Wednesday, May 20, 2009

Getting a grip
So, you have the perfect boat and the perfect paddle. You're all set, right? Well, hold on. Do you have the perfect grip? That is, are your hands placed at the 100% (perfect) distance apart?

Test paddlers in recreational boats often hold their hands too close together. It's obvious when you see them that they have absolutely no mechanical advantage as they are holding the short end of a lever. But, then, how far apart should one's hands be?

Jumping ahead, I am going to guess that the answer is where ever your hands and stroke are most comfortable. Besides, what difference does it make...other than sore shoulders, no torso rotation, etc.. This all came to me yesterday as I happily paddled with a 230 set up.
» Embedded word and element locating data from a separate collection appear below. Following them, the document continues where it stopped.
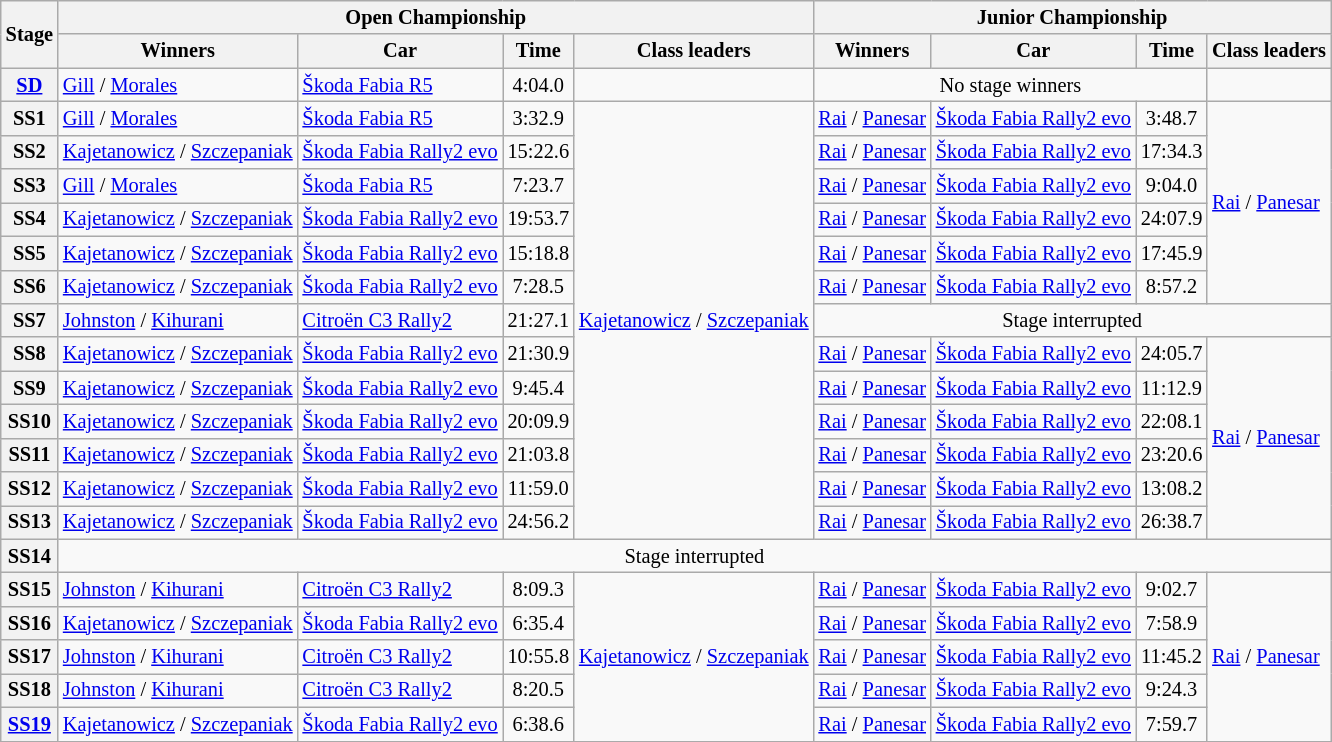
21:03.8 [538, 455]
SS3 [30, 186]
10:55.8 [538, 657]
SS12 [30, 489]
19:53.7 [538, 219]
SS14 [30, 556]
20:09.9 [538, 421]
24:56.2 [538, 522]
7:59.7 [1172, 724]
15:22.6 [538, 152]
24:05.7 [1172, 354]
Junior Championship [1072, 17]
22:08.1 [1172, 421]
6:38.6 [538, 724]
SS5 [30, 253]
11:12.9 [1172, 388]
9:02.7 [1172, 589]
8:57.2 [1172, 287]
21:30.9 [538, 354]
9:45.4 [538, 388]
8:20.5 [538, 690]
SS7 [30, 320]
9:24.3 [1172, 690]
8:09.3 [538, 589]
7:28.5 [538, 287]
6:35.4 [538, 623]
SS6 [30, 287]
9:04.0 [1172, 186]
17:34.3 [1172, 152]
21:27.1 [538, 320]
Open Championship [436, 17]
11:59.0 [538, 489]
No stage winners [1011, 85]
SS8 [30, 354]
SS1 [30, 118]
SS17 [30, 657]
SS13 [30, 522]
7:58.9 [1172, 623]
SS11 [30, 455]
SS9 [30, 388]
3:32.9 [538, 118]
SS15 [30, 589]
24:07.9 [1172, 219]
SS4 [30, 219]
23:20.6 [1172, 455]
26:38.7 [1172, 522]
7:23.7 [538, 186]
4:04.0 [538, 85]
3:48.7 [1172, 118]
SS10 [30, 421]
17:45.9 [1172, 253]
13:08.2 [1172, 489]
SS18 [30, 690]
SS2 [30, 152]
SS16 [30, 623]
15:18.8 [538, 253]
11:45.2 [1172, 657]
Stage [30, 34]
SD [30, 85]
SS19 [30, 724]
Provide the (x, y) coordinate of the cell's center where the given text is located.  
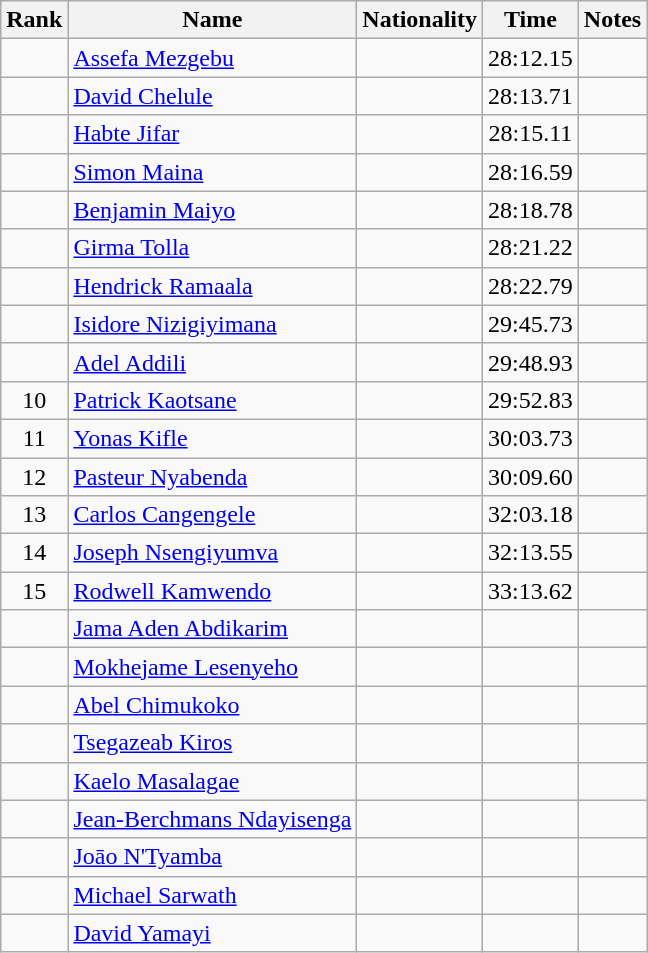
Kaelo Masalagae (212, 781)
14 (34, 553)
Jean-Berchmans Ndayisenga (212, 819)
15 (34, 591)
Nationality (420, 20)
Abel Chimukoko (212, 705)
28:22.79 (531, 286)
Assefa Mezgebu (212, 58)
30:03.73 (531, 438)
Time (531, 20)
33:13.62 (531, 591)
32:03.18 (531, 515)
Hendrick Ramaala (212, 286)
Habte Jifar (212, 134)
13 (34, 515)
29:48.93 (531, 362)
12 (34, 477)
Carlos Cangengele (212, 515)
30:09.60 (531, 477)
28:21.22 (531, 248)
Michael Sarwath (212, 895)
Jama Aden Abdikarim (212, 629)
David Yamayi (212, 933)
Name (212, 20)
28:16.59 (531, 172)
11 (34, 438)
Mokhejame Lesenyeho (212, 667)
Joseph Nsengiyumva (212, 553)
Joāo N'Tyamba (212, 857)
Adel Addili (212, 362)
Girma Tolla (212, 248)
32:13.55 (531, 553)
Rodwell Kamwendo (212, 591)
Patrick Kaotsane (212, 400)
28:12.15 (531, 58)
Rank (34, 20)
10 (34, 400)
David Chelule (212, 96)
Isidore Nizigiyimana (212, 324)
29:52.83 (531, 400)
Pasteur Nyabenda (212, 477)
Notes (612, 20)
28:13.71 (531, 96)
Tsegazeab Kiros (212, 743)
28:15.11 (531, 134)
Benjamin Maiyo (212, 210)
29:45.73 (531, 324)
Simon Maina (212, 172)
Yonas Kifle (212, 438)
28:18.78 (531, 210)
Provide the (x, y) coordinate of the cell's center where the given text is located.  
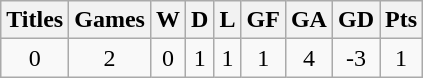
GD (356, 20)
GA (308, 20)
Pts (402, 20)
2 (110, 58)
W (168, 20)
D (200, 20)
4 (308, 58)
L (228, 20)
GF (263, 20)
-3 (356, 58)
Games (110, 20)
Titles (35, 20)
Search for the cell housing the specified text and yield its [x, y] center coordinate. 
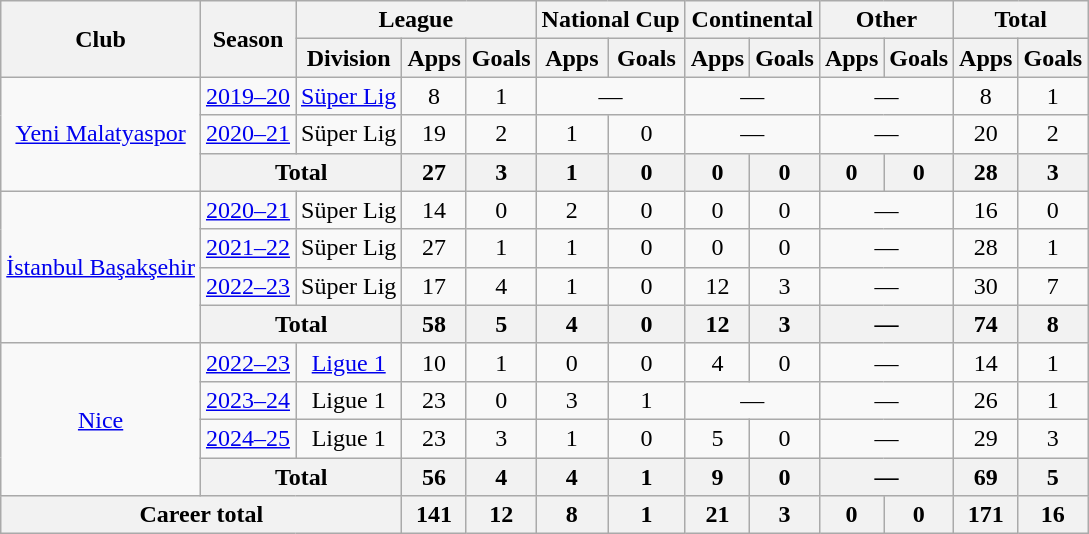
26 [986, 400]
74 [986, 324]
Continental [752, 20]
7 [1053, 286]
2023–24 [248, 400]
National Cup [610, 20]
Season [248, 39]
141 [434, 515]
21 [717, 515]
League [416, 20]
Other [886, 20]
2024–25 [248, 438]
10 [434, 362]
58 [434, 324]
Career total [202, 515]
69 [986, 477]
2019–20 [248, 96]
Yeni Malatyaspor [101, 134]
19 [434, 134]
Nice [101, 419]
171 [986, 515]
56 [434, 477]
İstanbul Başakşehir [101, 267]
9 [717, 477]
17 [434, 286]
29 [986, 438]
2021–22 [248, 248]
Club [101, 39]
20 [986, 134]
30 [986, 286]
Division [349, 58]
Pinpoint the cell where the given text exists, returning its (x, y) midpoint coordinate. 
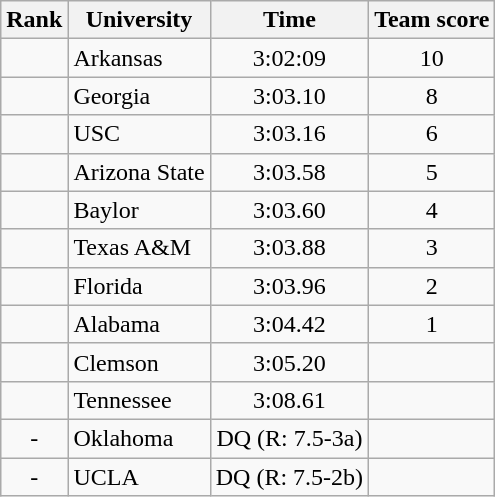
3:03.88 (289, 248)
2 (432, 286)
Baylor (139, 210)
UCLA (139, 477)
3:03.16 (289, 134)
Time (289, 20)
3:03.96 (289, 286)
DQ (R: 7.5-3a) (289, 438)
Arkansas (139, 58)
3:02:09 (289, 58)
Clemson (139, 362)
Texas A&M (139, 248)
DQ (R: 7.5-2b) (289, 477)
10 (432, 58)
University (139, 20)
3 (432, 248)
3:03.10 (289, 96)
4 (432, 210)
5 (432, 172)
Rank (34, 20)
3:03.60 (289, 210)
1 (432, 324)
Arizona State (139, 172)
6 (432, 134)
8 (432, 96)
Team score (432, 20)
3:05.20 (289, 362)
Tennessee (139, 400)
3:08.61 (289, 400)
Georgia (139, 96)
Oklahoma (139, 438)
Alabama (139, 324)
3:04.42 (289, 324)
USC (139, 134)
Florida (139, 286)
3:03.58 (289, 172)
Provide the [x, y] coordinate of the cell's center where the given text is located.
I realized that I could get a different feeling of power by putting my hands ever so slightly further apart. I also realized that doing so ever so slightly reduced the reach of the blade and, thereby, shortened my stroke...ever so slightly. My arms pretty much stay the same length, and the distance from my hand to the tip of the paddle becomes shorter as I move my hands out toward the blades. Or, does moving my hand out increase my torso rotation and, thus, add back in the lost length?

We instructors often have new paddlers hold their paddles with their hands as far apart as they can in order to get them to rotate their torsos. Then we tell them to make the touchdown sign with the paddle atop their heads and tell them that that is a good starting position. We usually don't, and can't, tell them exactly where the ideal grip will be, and they don't have enough experience to know when they have it. More over, they inevitably have the wrong length paddle (too short) and do not efficiently reach the water where ever they place their hands. So, how do they, and we, know the best hand placement that gives us comfort, power and efficiency?
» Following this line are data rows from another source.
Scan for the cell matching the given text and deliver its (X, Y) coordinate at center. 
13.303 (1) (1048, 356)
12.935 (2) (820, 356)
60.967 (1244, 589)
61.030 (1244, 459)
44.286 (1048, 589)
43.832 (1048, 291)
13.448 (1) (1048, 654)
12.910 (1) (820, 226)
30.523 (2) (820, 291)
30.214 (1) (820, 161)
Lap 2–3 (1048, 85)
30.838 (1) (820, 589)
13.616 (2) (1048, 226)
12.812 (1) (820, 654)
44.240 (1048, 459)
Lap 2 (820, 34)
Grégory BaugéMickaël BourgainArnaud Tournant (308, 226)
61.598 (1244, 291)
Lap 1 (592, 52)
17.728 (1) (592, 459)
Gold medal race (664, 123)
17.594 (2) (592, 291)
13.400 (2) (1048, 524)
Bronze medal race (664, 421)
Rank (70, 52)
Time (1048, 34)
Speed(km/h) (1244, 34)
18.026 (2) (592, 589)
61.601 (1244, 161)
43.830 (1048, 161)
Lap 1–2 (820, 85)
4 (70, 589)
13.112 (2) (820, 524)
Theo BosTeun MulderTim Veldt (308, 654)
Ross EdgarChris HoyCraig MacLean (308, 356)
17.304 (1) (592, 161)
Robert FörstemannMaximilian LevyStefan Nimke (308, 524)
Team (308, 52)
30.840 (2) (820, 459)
I knew I was too happy paddling yesterday. In fact, my only worry was that I had run out of things to worry about.

Paddle safe...


JohnB said...

. . . and that will never happen (you run out of things to worry about)!

As to your comment that new paddlers start out with a paddle too short, my experience has been that they start out with a paddle that's too long. We tend to focus on the paddle length and the forward stroke. Granted that's what we do most of the time. however, a shorter paddle for most other strokes and maneuvers is certainly more effective and efficient. Think (worry) about that statement for awhile ;-)

Michael said...

I had an interesting day recently playing around with various strokes with a GPS unit mounted on the front deck. I don't have a paddle selection to play with, but it would be equally instructive. Watching my speed change while using different strokes was a revelation. I recommend trying it as you sort out your paddle mysteries!

derrick said...

ummm, doing distance with a Greenland stick a longer paddle is more effective...however, sharp maneuvering is another matter.

JohnB said...

Michael makes a good point about the GPS--a few years (5 or 6) ago while on a solo trip I used a GPS to monitor my stroke efficiency. I'd be slugging along for awhile and look down at the GPS to see that I was only going about 2 mph! While I was paddling into a 15 mph headwind, with gusts to 20+, I'd tighten by technique up--focus on good form, and I was able to pretty effortlessly go up to 3.5 mph, 4+ was pushing it in the headwind, but 3.5 with focus on good form was pretty easy. Sort of mid to high angle, good extension on the catch, good torso rotation, and just a nano second of a pause before the catch, and a clean release. Now these things are pretty well ingrained in my technique.